Chiapas, Mexico 1991, Graham Gallery: May 22 – September 4, 2010
Six projects 1969 – 1999, Goldie Paley Gallery: June 5 – October 16, 2010
Five projects 1992 – 1998, Levy Gallery: September 10 – October 16, 2010
In the early 1970s, Wendy Ewald was one of the early pioneers in investigating collaboration as part of her artistic practice. Starting as a documentary investigation of places and communities connected to teaching, Ewald's project has evolved over the years to focus on questions of identity and cultural difference working with artists and communities in the United States and throughout the world. In all of these projects, Ewald partners her observational and creative skills with her subjects' visual inventions, encouraging them to use cameras to create portraits of self and community, to articulate their own personal fantasies, dreams, and hopes, and to work directly with her in visual and verbal collaboration. Her early collaborations with children, a process called Literacy Through Photography, have become a model for curriculum that engages students through photography as a means of improving literacy skills and exploring issues of identity and cultural diversity. Ewald herself makes photographs, sometimes giving her negatives to collaborators to mark and write on, mixing the images in such a way that challenges who actually “created” a given image. In blurring the distinction of individual authorship and throwing into doubt the artist's identity, Ewald crosses the line that separates the photographer from the subject and creates a new artistic form.

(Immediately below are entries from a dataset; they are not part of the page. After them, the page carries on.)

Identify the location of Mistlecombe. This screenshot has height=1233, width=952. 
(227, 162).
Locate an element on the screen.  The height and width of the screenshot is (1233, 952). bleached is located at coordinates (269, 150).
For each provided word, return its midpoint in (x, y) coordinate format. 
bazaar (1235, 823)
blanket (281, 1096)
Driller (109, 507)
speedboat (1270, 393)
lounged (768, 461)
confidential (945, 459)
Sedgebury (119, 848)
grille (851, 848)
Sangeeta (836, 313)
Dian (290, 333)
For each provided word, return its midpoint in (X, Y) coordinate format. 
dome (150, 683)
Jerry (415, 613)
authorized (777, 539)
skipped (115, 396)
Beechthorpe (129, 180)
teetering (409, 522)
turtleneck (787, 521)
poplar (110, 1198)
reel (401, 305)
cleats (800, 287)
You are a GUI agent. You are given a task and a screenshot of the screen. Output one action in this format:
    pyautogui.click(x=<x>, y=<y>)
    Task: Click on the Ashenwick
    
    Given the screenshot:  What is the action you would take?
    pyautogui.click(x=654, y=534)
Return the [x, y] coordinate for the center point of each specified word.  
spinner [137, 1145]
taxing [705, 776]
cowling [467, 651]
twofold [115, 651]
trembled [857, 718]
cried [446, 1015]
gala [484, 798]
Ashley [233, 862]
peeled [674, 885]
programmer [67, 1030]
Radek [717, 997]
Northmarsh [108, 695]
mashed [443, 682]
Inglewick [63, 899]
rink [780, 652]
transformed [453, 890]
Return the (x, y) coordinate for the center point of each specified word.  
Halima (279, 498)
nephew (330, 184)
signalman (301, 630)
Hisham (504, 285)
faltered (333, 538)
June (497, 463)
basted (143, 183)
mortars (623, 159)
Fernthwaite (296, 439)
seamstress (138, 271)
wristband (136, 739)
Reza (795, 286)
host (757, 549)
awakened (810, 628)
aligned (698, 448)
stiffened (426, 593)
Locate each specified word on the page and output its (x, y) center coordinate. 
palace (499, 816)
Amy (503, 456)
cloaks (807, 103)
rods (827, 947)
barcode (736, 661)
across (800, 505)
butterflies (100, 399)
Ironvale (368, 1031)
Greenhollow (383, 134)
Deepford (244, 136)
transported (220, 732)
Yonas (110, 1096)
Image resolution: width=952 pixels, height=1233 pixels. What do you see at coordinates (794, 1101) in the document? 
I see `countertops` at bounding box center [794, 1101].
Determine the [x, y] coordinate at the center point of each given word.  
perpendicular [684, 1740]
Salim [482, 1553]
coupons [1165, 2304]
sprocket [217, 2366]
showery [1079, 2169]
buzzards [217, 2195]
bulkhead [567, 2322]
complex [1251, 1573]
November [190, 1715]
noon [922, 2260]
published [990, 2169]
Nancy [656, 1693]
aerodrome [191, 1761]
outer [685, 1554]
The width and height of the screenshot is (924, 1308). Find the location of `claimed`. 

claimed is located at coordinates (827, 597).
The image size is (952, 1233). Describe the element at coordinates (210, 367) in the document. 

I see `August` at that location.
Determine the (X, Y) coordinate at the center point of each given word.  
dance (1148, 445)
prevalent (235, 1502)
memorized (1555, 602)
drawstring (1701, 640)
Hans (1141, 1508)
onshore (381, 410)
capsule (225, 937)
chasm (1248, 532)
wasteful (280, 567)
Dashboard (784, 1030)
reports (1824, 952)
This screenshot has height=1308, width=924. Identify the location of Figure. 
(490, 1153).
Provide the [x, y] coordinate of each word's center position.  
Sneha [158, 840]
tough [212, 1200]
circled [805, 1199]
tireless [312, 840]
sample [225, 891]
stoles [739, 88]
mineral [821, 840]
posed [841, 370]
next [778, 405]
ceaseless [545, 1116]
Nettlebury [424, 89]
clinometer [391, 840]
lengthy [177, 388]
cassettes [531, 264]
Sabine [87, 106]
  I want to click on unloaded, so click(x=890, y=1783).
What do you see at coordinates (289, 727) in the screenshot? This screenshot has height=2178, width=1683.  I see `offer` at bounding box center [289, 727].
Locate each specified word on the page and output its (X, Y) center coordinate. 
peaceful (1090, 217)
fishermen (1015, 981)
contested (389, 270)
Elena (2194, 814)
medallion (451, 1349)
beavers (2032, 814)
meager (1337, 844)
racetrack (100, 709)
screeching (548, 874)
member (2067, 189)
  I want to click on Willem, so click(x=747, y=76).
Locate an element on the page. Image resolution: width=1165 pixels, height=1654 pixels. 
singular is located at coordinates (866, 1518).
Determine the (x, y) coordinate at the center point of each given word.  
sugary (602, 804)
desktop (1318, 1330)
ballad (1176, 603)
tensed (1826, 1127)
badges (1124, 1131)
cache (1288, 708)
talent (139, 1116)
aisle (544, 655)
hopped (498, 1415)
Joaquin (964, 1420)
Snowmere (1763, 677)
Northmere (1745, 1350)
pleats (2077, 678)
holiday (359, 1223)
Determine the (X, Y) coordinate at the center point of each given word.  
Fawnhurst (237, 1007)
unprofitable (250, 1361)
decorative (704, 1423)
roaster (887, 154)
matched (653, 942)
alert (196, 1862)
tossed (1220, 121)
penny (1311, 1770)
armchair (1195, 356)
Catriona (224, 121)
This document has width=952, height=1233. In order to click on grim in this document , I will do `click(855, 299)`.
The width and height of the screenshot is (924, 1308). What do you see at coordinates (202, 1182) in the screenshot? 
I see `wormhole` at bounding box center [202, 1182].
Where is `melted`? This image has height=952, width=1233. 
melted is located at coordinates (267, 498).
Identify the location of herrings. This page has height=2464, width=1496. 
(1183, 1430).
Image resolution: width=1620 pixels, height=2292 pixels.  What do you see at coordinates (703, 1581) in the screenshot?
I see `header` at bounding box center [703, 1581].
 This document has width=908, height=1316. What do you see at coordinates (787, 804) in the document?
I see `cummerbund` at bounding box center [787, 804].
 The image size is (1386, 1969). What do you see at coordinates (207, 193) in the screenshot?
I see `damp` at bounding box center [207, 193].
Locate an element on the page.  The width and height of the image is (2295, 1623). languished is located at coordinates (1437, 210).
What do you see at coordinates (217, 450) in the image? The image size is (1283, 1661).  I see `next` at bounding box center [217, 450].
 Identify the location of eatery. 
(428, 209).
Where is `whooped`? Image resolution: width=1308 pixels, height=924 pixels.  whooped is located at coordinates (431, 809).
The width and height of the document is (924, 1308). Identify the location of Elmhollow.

In an exhibition spread across three galleries over five months, Secret Games showcases the scope of Ewald’s work and the powerful results of her collaborations with children. The exhibition features approximately 150 photographs along with video installation and project documentation.
The original touring exhibition, Secret Games: Wendy Ewald Collaborative Works with Children, 1969-1999, was organized by the Addison Gallery of American Art, Phillips Academy in Andover, Massachusetts, and the Fotomuseum Winterthur, Switzerland. Highlights from the exhibition have been reassembled by Moore College of Art & Design in conjunction with the 2010 Visionary Women Awards and Moore's introduction of Ewald's Literacy Through Photography curriculum into select Philadelphia public schools in 2010-2011 as part of ArtsRising.
Literacy Through Photography in Philadelphia is supported by the William Penn Foundation. The presentation of the exhibition in Philadelphia is supported by The Honickman Foundation.